É mediante o Ministério da Cultura (MinC) que projetos são formulados
a fim de concretizar os preceitos constitucionais. A cultura, até o ano de 1985, era
atribuição Ministério da Educação e Cultura do governo Federal. Nesse ano, foi
criado um Ministério da cultura independente. Com a posse de Michel Temer
como presidente interino, no ano de 2016, o MinC foi incorporado novamente
ao Ministério da Educação. A extinção foi revertida em pouco tempo e a
autonomia do Ministério foi logo restabelecida.

No plano internacional, inúmeros textos fazem referência explicita à


cultura.

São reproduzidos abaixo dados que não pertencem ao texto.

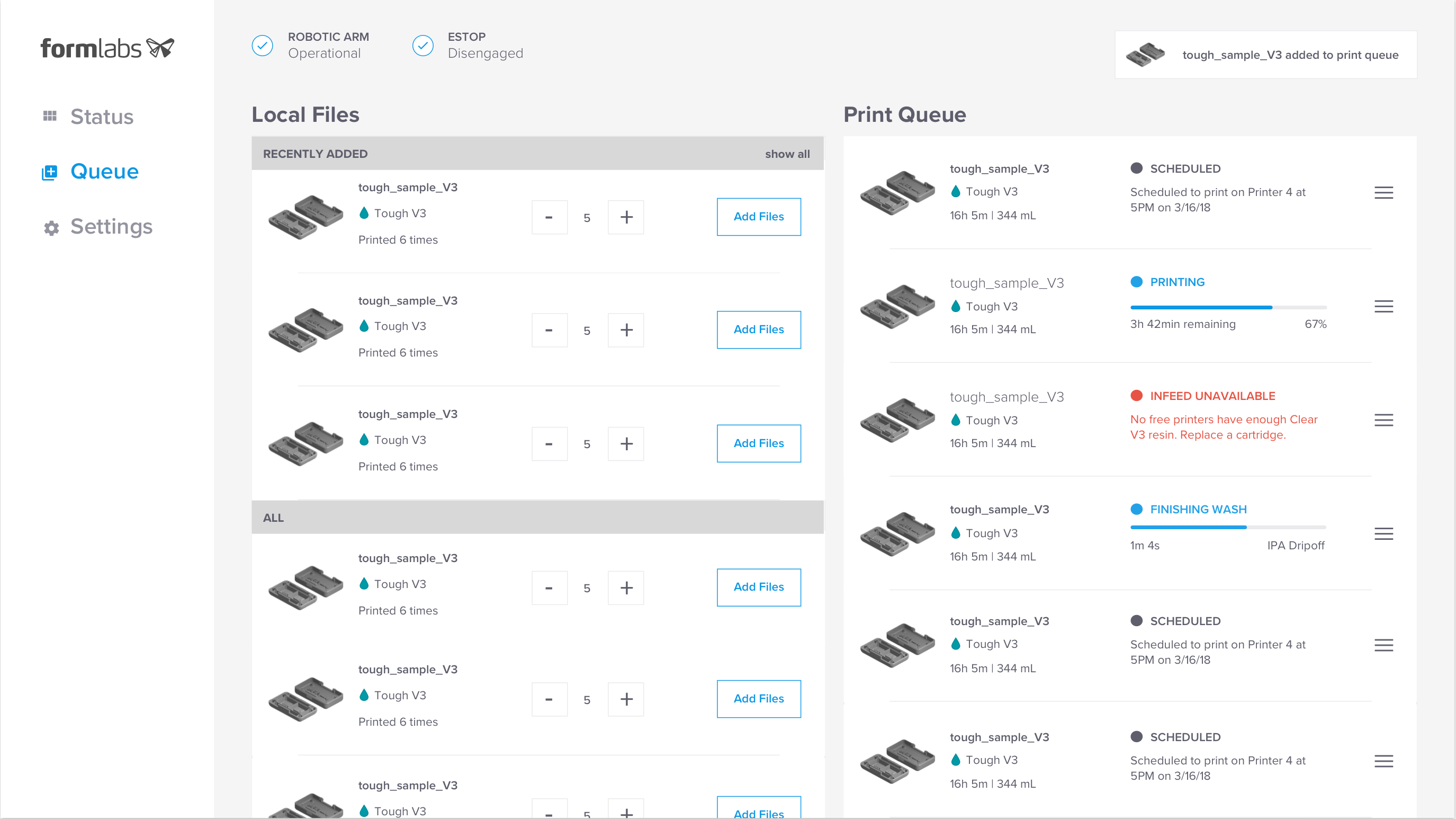This screenshot has height=819, width=1456.
Task: Click the menu icon on the last SCHEDULED job
Action: pyautogui.click(x=1383, y=761)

A Declaração Universal dos Direitos Humanos, de 1948, possui artigos
específicos acerca da cultura e o define como direito humano.

No artigo 22º da Declaração é dito que “toda a pessoa, como membro da


sociedade, tem direito à segurança social; e pode legitimamente exigir a satisfação
dos direitos econômicos, sociais e culturais indispensáveis, graças ao esforço
nacional e à cooperação internacional, de harmonia com a organização e os
recursos de cada país”.

Já no artigo 27º declara-se que “toda a pessoa tem o direito de tomar parte
livremente na vida cultural da comunidade, de fruir as artes e de participar no
progresso científico e nos benefícios que deste resultam”, e que “todos têm direito
à proteção dos interesses morais e materiais ligados a qualquer produção científica,
literária ou artística da sua autoria”.

A Convenção Interamericana sobre os Direitos Humanos (Pacto de São José


da Costa Rica), de 1969, trata da cultura em vários momentos. Por exemplo, no
artigo 26, pelo qual os Estados-partes se comprometem a adotar providências
progressivas, sejam internas ou internacionais, para conseguir a plena efetividade
dos direitos econômicos e sociais, bem como sobre educação, ciência e cultura.

Existem vários outros documentos diretamente voltados à cultura como a


“Declaração da Unesco sobre os Princípios de Cooperação Cultural (1966)”; a
“Declaração Universal sobre Diversidade Cultural (2001)”; e a “Convenção para
Salvaguarda do patrimônio Cultural Imaterial (2003)”, dentre outras.

...

CONCLUSÃO

Assim, concluímos nossa apresentação tópica de alguns dos mais


importantes “novos direitos”. Como foi dito anteriormente, as matérias acima
apresentadas são muito ricas e complexas. Entretanto, o objetivo aqui foi
apresentar algumas noções essenciais que servem como referência para o estudo
destes assuntos.

Novamente, observe que, dentre as situações que caracterizam novos


direitos do ponto de vista teórico, praticamente todas podem ser observadas aqui:
novos assuntos temas; novos sujeitos de direito (incluindo subjetividades jurídicas
não-humanas, como a tentativa de justificar direitos dos animais ou da natureza);
novos instrumentos jurídicos ou formas de proteger direitos; e, sobretudo, direitos
que não são reconhecidos ao ser humano em abstrato, e sim aos seres humanos
em condições específicas.

Esses direitos possuem fundamentos universalistas (como a dignidade de


todos os seres humanos) mas, ao mesmo, reconhecem que a proteção dessa
dignidade precisa levar em consideração as necessidades dos seres humanos
submetidos a diferentes conjunturas, condições ou situações.